To document a function parameter, start a new paragraph with the \param name command. If the parameter is used as an out or an in/out parameter, use the \param [out] name or \param [in,out] name command, respectively.

To describe function return value, start a new paragraph with the \returns command.

A minimal documentation comment:

/// Sets the xyzzy property to \p Baz.
void setXyzzy(bool Baz);

A documentation comment that uses all Doxygen features in a preferred way:

/// Does foo and bar.
///
/// Does not do foo the usual way if \p Baz is true.
///
/// Typical usage:
/// \code
///   fooBar(false, "quux", Res);
/// \endcode
///
/// \param Quux kind of foo to do.
/// \param [out] Result filled with bar sequence on foo success.
///
/// \returns true on success.
bool fooBar(bool Baz, StringRef Quux, std::vector<int> &Result);

Don’t duplicate the documentation comment in the header file and in the implementation file. Put the documentation comments for public APIs into the header file. Documentation comments for private APIs can go to the implementation file. In any case, implementation files can include additional comments (not necessarily in Doxygen markup) to explain implementation details as needed.

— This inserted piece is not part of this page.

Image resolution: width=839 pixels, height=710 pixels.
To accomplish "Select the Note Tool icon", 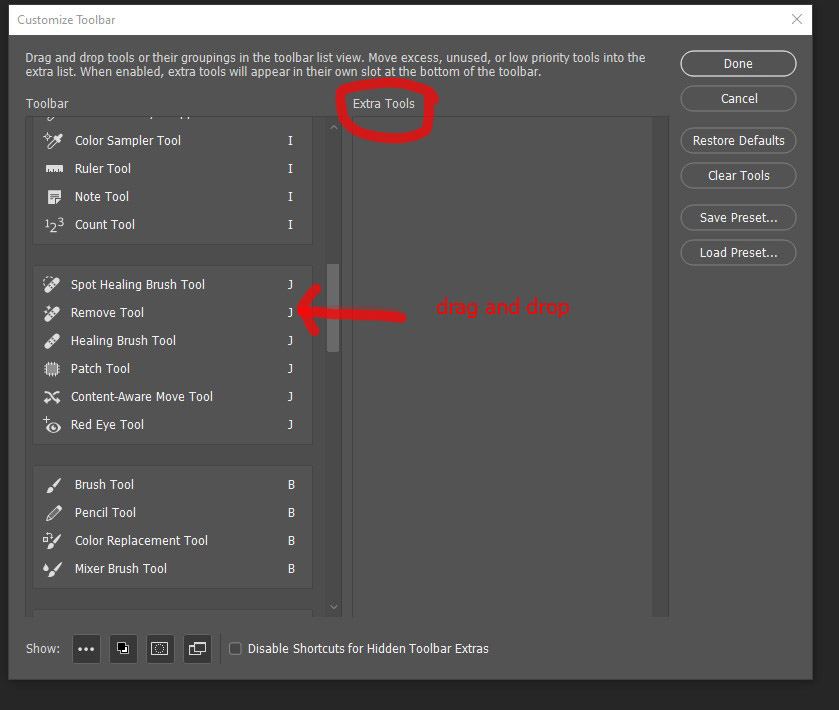I will (52, 196).
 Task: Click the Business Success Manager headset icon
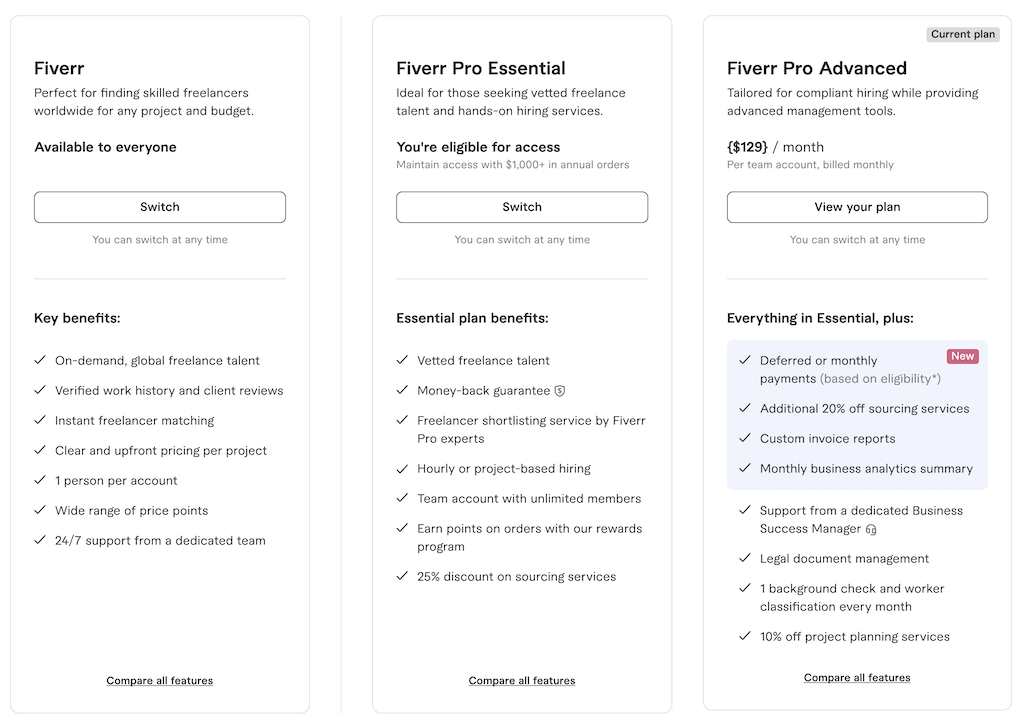coord(871,529)
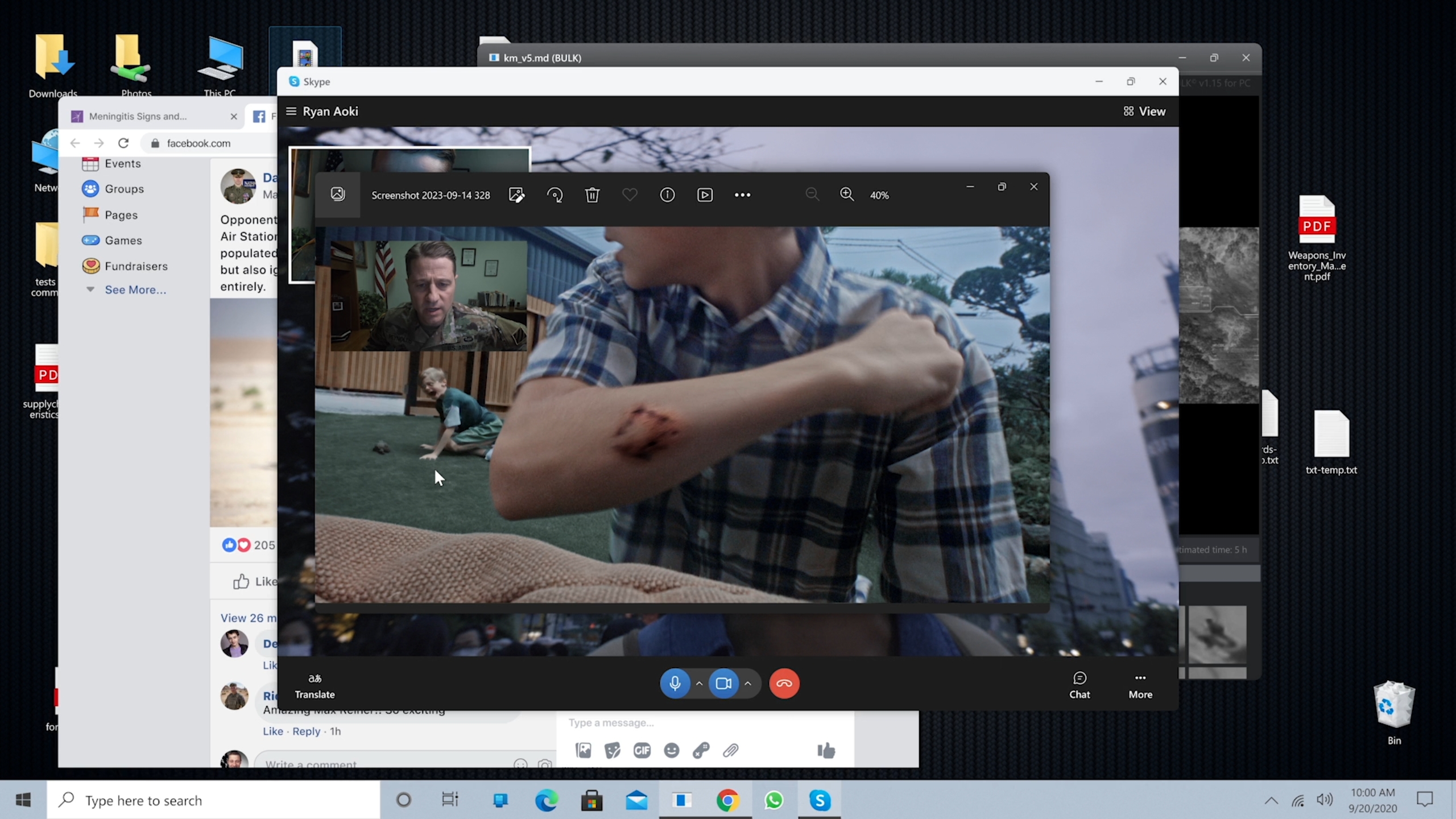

Don’t duplicate function or class name at the beginning of the comment. For humans it is obvious which function or class is being documented; automatic documentation processing tools are smart enough to bind the comment to the correct declaration.

Avoid:

// Example.h:

// example - Does something important.
void example();

// Example.cpp:

// example - Does something important.
void example() { ... }

Preferred:

// Example.h:

/// Does something important.
void example();

// Example.cpp:

/// Builds a B-tree in order to do foo.  See paper by...
void example() { ... }

Error and Warning Messages

Clear diagnostic messages are important to help users identify and fix issues in their inputs. Use succinct but correct English prose that gives the user the context needed to understand what went wrong. Also, to match error message styles commonly produced by other tools, start the first sentence with a lower-case letter, and finish the last sentence without a period, if it would end in one otherwise. Sentences which end with different punctuation, such as “did you forget ‘;’?”, should still do so.

For example this is a good error message:

error: file.o: section header 3 is corrupt. Size is 10 when it should be 20

This is a bad message, since it does not provide useful information and uses the wrong style:

error: file.o: Corrupt section header.

As with other coding standards, individual projects, such as the Clang Static Analyzer, may have preexisting styles that do not conform to this. If a different formatting scheme is used consistently throughout the project, use that style instead. Otherwise, this standard applies to all LLVM tools, including clang, clang-tidy, and so on.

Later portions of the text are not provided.